The objective of the overall project was to build a chip to cloud reference implementation that clients can use in their end products.
Our goal to was to write firmware for AWS IoT connectivity, setup AWS EC2 infrastructure to save and process reference data.
Device Firmware
The expertise we have gained building AWS IOT solutions helped us immensely building out the firmware for the project. The PoC hardware setup involved a RPi and a reference EVK
- Device Provisioning was accomplished by hard coding the certificates as this is a time critical PoC
- Data ingest was achieved with MQTT
- We utilized device driver already built to read data over SPI interface. The intial implementation was done with inter-process communication and sharing files. This was improved to include buffers for better error handling a singular code base
- Built on boot deployment with systemD for the executables to be ran upon boot.
- Built and ran tests to ensure data integrity
- Built and ran tests for device to cloud latency
Cloud Infrastructure and Development
We developed the first version of cloud architecture required to accomplish the PoC goals. The design was also done to ensure it supports scaling as desired. Project involved utilizing key AWS components to accomplish a full demonstrable solution. Key architecture tasks involved
- Selecting appropriate AWS services
- Understand product cloud requirements and selecting appropriate EC2 configurations
- Defining and implement DB Schemas
AWS IoT
The AWS IoT core manages all the devices on the platform. Handles incoming raw location data, forwards them to the lambda function. Receive the computed location data and share it with one or more clients subscribed to a particular topic.
AWS EC2 Reference Data Server
The EC2 provides APIs to receive POST requests for reference data. The reference data shall be parsed and stored appropriately.

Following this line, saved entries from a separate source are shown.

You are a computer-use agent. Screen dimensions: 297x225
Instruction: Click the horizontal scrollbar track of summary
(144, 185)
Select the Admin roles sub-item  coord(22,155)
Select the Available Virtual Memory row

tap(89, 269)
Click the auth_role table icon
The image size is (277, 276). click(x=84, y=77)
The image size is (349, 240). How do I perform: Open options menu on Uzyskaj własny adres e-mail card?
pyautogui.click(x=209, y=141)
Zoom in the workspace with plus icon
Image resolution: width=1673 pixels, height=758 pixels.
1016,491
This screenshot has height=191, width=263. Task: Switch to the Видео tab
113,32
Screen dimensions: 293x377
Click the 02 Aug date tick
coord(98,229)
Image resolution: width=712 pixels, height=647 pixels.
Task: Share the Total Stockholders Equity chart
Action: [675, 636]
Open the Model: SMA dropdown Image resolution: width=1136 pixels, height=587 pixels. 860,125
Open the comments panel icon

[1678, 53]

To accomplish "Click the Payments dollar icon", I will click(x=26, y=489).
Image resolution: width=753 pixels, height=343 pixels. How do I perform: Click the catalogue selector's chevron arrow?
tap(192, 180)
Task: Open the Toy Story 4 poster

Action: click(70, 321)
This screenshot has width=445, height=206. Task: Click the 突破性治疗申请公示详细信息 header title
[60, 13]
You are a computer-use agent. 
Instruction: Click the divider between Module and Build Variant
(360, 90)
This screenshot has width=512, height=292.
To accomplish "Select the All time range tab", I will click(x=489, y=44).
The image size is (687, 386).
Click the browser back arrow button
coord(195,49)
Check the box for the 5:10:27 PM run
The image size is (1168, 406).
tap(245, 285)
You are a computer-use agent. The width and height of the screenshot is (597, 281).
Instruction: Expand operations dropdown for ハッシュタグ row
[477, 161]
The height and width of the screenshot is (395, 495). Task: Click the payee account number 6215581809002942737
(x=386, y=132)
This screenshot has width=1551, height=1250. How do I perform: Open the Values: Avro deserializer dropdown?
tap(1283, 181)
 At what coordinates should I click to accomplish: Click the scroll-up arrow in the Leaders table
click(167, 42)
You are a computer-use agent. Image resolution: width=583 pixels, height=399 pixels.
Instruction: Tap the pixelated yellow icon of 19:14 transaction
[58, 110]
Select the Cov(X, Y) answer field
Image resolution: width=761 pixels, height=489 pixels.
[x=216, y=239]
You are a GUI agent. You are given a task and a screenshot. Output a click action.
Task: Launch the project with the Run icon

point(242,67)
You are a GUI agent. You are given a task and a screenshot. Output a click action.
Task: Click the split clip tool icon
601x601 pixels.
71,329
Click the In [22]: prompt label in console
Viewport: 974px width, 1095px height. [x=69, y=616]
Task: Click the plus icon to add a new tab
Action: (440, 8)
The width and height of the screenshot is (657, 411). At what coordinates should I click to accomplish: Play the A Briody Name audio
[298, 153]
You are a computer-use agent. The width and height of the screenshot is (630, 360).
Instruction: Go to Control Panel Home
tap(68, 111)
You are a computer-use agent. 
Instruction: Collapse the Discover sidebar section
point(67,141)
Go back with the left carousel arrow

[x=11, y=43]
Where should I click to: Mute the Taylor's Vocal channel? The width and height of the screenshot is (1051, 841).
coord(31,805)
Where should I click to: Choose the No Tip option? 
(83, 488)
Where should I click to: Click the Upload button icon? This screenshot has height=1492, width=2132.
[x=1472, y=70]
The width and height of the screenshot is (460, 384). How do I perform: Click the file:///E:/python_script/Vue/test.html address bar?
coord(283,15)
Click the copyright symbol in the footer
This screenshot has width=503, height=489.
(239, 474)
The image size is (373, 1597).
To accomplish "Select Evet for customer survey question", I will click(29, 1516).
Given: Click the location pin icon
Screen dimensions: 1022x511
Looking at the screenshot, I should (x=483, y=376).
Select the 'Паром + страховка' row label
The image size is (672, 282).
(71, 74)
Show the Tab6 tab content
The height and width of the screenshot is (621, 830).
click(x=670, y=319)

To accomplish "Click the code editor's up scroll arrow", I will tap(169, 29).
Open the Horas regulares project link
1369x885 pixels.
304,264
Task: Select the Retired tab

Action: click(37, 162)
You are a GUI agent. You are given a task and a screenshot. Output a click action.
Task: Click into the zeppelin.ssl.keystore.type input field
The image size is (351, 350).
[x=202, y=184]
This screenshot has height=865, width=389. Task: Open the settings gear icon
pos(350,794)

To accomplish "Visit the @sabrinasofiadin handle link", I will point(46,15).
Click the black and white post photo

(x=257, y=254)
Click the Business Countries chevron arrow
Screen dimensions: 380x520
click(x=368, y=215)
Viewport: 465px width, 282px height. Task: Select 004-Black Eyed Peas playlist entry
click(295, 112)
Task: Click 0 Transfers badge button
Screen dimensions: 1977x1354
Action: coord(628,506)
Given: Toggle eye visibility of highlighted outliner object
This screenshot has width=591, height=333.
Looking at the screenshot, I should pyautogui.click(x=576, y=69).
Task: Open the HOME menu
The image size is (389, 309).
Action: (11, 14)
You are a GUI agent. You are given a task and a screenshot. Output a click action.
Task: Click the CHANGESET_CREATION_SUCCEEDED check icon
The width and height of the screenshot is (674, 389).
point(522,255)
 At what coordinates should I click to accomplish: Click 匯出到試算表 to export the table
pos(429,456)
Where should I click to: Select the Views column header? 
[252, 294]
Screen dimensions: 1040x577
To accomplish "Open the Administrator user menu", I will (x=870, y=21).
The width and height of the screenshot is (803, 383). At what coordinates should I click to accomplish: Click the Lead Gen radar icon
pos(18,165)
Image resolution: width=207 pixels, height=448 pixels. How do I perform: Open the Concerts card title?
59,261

The EC2 instance was setup with following components
- Postgresql database
- Express Js
- Node Js
AWS Lambda
- Two Lambda functions were setup, first one to receive data from the RasPi and process it and second one to publish processed data.
- This was later optimized to use a single lamda function.
The PoC was successfully developed and delivered to the client. We relished the experience of building a device to cloud PoC with a very small team.